Instruction 1
Extract the passage of the Pashupatinath text between "Pashupatinath is a" and "on a pilgrimage.", inclusive.
Instruction 2
According to the Pashupatinath text, how far is the temple from Kathmandu's main city, and in which direction?

[Start Reading text]

Pashupatinath Temple – And a Brief History

Pashupatinath Temple – And a Brief History

Pashupatinath is a well-known Hindu temple that can be found on the western bank of the holy river Bagmati. It is approximately 5 kilometers to the east of Kathmandu’s main city. The primary reason for traveling to this world heritage site is to learn about the history and cultural traditions practiced by the local Hindu population. Many Hindus think this temple is one of the most important places to visit on a pilgrimage.

A Brief History of the Temple of Pashupatinath

This temple is said to have been constructed by Supuspadev, a Licchhavi king who ruled the Kathmandu Valley between the years 464 and 505 AD, according to the Gopal Vamshavali book, which is the oldest chronicle book ever written. According to another historical chronicle, the Pashupatinath temple was constructed as a simple devalaya (temple) in the shape of a linga. This was before Supuspadev built a temple with five-storied. Over the course of many years, the temple has undergone extensive renovation. According to legend, Bhaskar Verma, a Licchavi ruler who ruled during the 6th century, sprinkled the temple with gold, which is when the gold gilt ceiling was first constructed. However, the temple in its present state dates back to the 16th century, during the reign of Shivasimha Malla, who ruled from 1578 until 1620 AD. Nonetheless, it underwent additional remodeling in the years 1674 and 1697, respectively.

[End Reading text]
[Start Records shown]

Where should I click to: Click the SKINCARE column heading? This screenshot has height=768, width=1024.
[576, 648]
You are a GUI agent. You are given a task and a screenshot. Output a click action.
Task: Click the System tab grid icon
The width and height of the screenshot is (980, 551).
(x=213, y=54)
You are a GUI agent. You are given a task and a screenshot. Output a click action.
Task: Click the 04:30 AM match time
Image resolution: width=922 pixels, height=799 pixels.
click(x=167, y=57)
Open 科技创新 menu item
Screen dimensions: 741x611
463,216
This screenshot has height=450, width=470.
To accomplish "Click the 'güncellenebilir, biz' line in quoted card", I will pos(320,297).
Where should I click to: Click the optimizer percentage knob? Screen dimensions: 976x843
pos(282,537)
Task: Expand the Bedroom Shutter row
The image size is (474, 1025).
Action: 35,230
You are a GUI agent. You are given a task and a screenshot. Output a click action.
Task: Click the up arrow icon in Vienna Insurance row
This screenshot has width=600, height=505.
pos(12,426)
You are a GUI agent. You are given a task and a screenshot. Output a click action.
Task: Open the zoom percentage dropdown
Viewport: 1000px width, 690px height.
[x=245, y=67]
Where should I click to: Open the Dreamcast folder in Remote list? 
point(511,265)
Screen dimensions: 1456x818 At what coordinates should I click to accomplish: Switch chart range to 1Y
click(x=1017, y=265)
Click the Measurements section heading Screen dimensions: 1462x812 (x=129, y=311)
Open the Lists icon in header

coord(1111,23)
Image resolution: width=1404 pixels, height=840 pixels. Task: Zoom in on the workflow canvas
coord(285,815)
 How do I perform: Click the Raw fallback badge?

[End Records shown]

Final answer 1
Pashupatinath is a well-known Hindu temple that can be found on the western bank of the holy river Bagmati. It is approximately 5 kilometers to the east of Kathmandu’s main city. The primary reason for traveling to this world heritage site is to learn about the history and cultural traditions practiced by the local Hindu population. Many Hindus think this temple is one of the most important places to visit on a pilgrimage.

Final answer 2
Approximately 5 kilometers to the east.